Christine turned to open her back door as the children moved towards her. The girl holding the baby moved ahead of the group and Christine noticed she was walking with a limp.
“Are you hurt? I don’t see a car, did you have an accident further down the road?” She smiled, trying not to sound nervous. Something about this situation didn’t seem right. “If so, you’re heading the wrong way, if you wanted to find help. Nothing that direction but country…”
She stopped talking and frowned. Another flash in the sky had shown the girl’s leg was broken. Bone protruded from the skin and the limb was bent at an angle that should have prevented walking. Then she saw the baby. Maggots wriggled in and out of a head that had been caved in. One eye was gone and the other red from broken blood vessels.
“Oh my…” Christine shut the back door and climbed back into the driver’s seat. “It’s going to be okay, baby,” she said to Dawn.

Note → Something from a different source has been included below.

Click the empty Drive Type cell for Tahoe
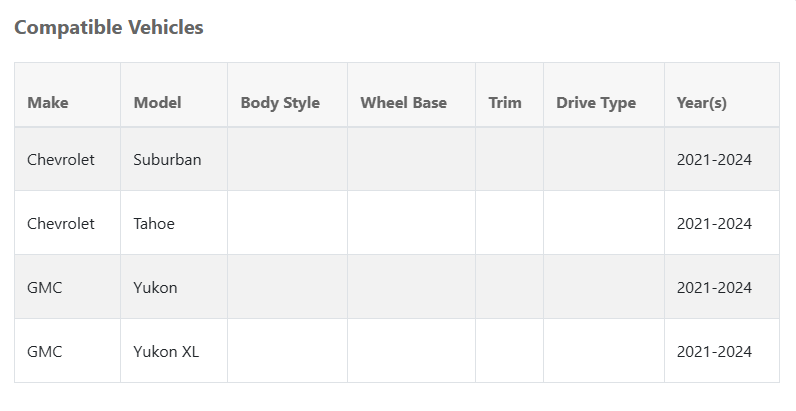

“They want me to join them,” Dawn said. Christine took her eyes off a young boy whose head was turned completely backwards and looked at her daughter. She was trying to unbuckle her seatbelt. “Keep your seatbelt on. You are not going out there!”
Christine put the car into reverse and attempted to back up, but the wheels just turned and they sat in place. She looked in the rearview mirror and saw that there were more children behind her. Some bodies looked fresher than others, some were rotting and had skin falling off. She remembered the show that Robert loved to watch on AMC, Sunday Nights about the Undead. That’s what these children were she realized, undead.
“But how did Robert know?”
She would never learn the answer. The driver’s door window shattered and bony hands reached in and pulled her towards the opening.